To understand this story, we need to think of it as a political cartoon. It pokes fun at the leaders and the political system. And like all good political cartoons it works at two levels. There is a surface level to the story that the leaders and powerful people can hear, and which is not too threatening. And there is a deeper meaning for those who have ears to hear.
On the surface of it, this is just another healing story with an odd ending – a great herd of pigs are sent to their death by a cast-out demon.
Yet consider this. This event occurs in territory that had been conquered by the Romans. The soldiers who had fought for Rome were rewarded with gifts of land taken from those they had conquered. They were settler-colonists. This situation of invasion and colonial occupation explains the military imagery found throughout the story.
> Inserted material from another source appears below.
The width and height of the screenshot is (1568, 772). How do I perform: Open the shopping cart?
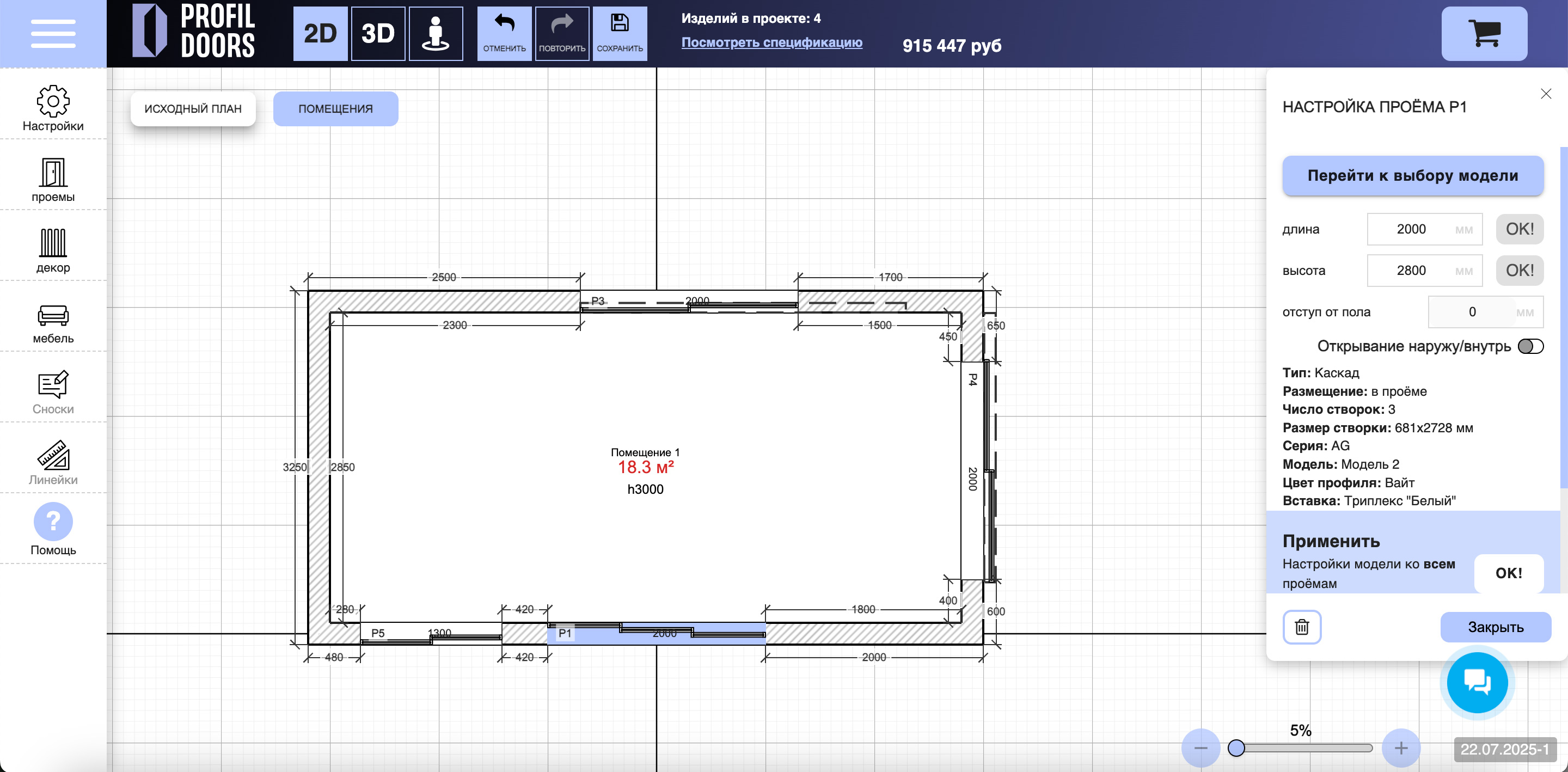point(1484,34)
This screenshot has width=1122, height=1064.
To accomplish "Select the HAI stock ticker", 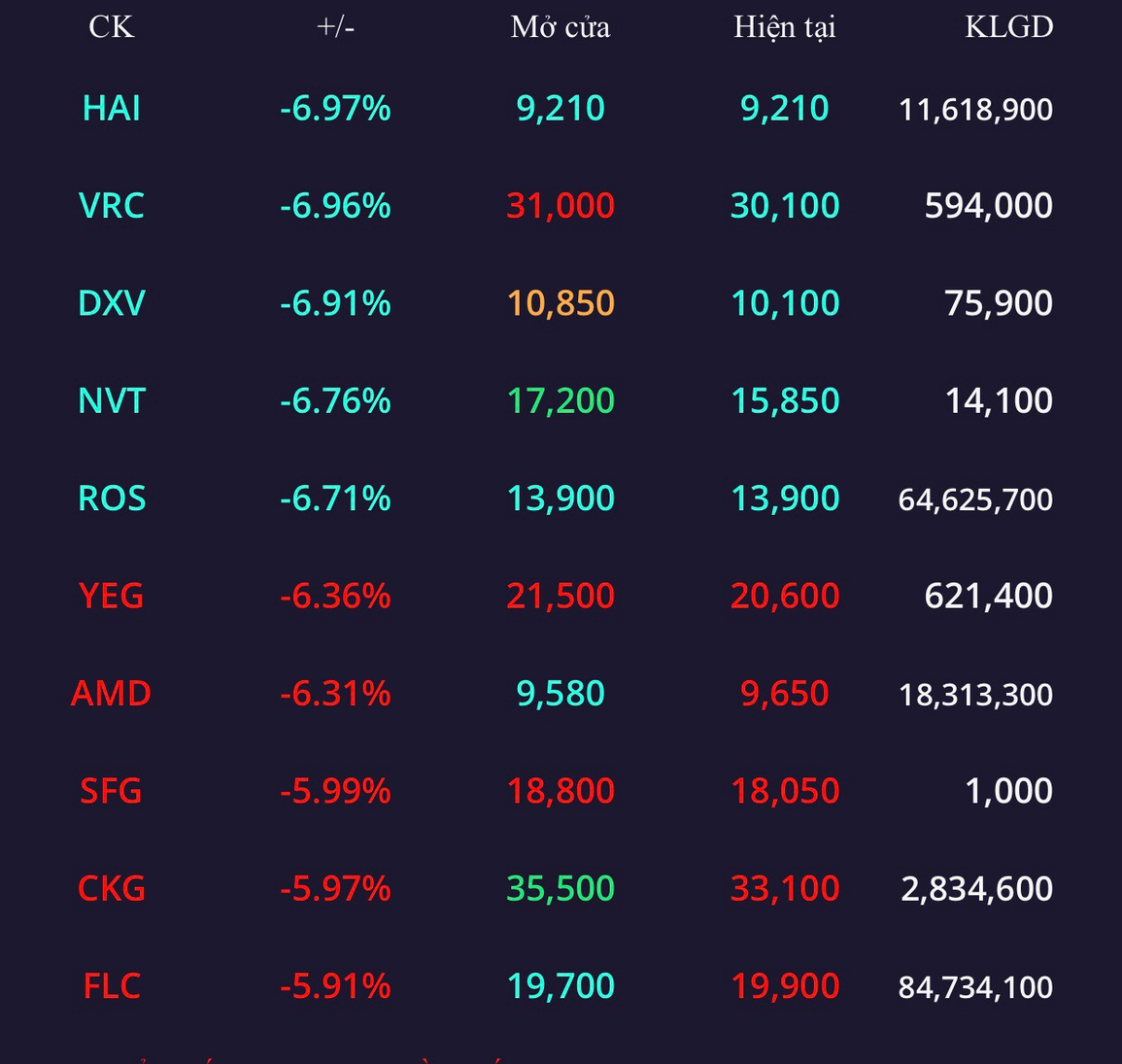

The story portrays a person whose is possessed by more than an evil spirit. Here is a person who has internalised the oppression and trauma that arises out of colonisation. The oppression is written onto his body and mind.
That is why this man is called ‘Legion’. It is to remind Jesus’ listeners that the cause of his destruction are the legions – a term that that those listening to Jesus could only understand as meaning a division of Roman soldiers. The story reflects what people know and have experienced. Roman occupation of land and people is destroying people’s lives.
The story’s concern for pigs continues the military language because military recruits were known as a band of pigs, and “the swine cult was popular among Roman soldiers”.
This isn’t simply a story about personal healing. It is a story that says that in the life of Jesus God opposes the false claims of the Roman Empire. The Roman Empire was extremely powerful, very violent, and really oppressive. There seemed to be no limits to its power, and no way to restrain it’s evil. Jesus is shown to be the Son of the Most High God who could do just that.
That is why the pigs – representing the Roman occupation – perish in the sea. Those who listened to Jesus are reminded of God’s liberation of people from slavery, and how Pharoah’s army are swallowed in the sea (see Exodus 14). Jesus declares that God can still oppose even the most powerful empires.
And in doing that he can cure the pain and oppression that is written on people’s bodies and minds by abusive powers and dominant cultures. Jesus can set us free from all the oppressive powers – personal, social, political – that bind us. In transforming our lives, and opposing powers, Jesus empowers us to be partners with God in bringing justice and goodness into the world. Our healing assists the healing of the world – people and earth; and their healing makes us well.
The Uluru Statement from the Heart
I had intended to look at the Preamble to the UCA Constitution, Australia Day, and the Uluru Statement. However, given events of the last few days I am going to use my time to explore the Statement and those events. (I have included a brief comment on these issues as an appendix to this paper.)
For some years there were conversations around Australia about ways First Peoples could better be included in the Constitution. What was increasingly clear in the last couple of years was that there was not a lot of grass-roots support within the Indigenous community. Such a move may have spoken of better inclusion, but it denied their rights as sovereign peoples.
Reconciliation Australia supported a series of First Peoples dialogues around Australia, and a major gathering at Uluru in 2017 – the National Constitutional Convention. The ‘Uluru Statement from the Heart’ offered the following challenges as a roadmap to peace and reconciliation. It asked for:
i. A First Nations Voice to be enshrined in the Constitution, a voice that had to be heard in Parliament.
ii. A Makarrata Commission – ‘Makarrata’ means the coming together after a struggle – “to supervise a process of agreement-making between governments and First Nations and truth-telling about our history.”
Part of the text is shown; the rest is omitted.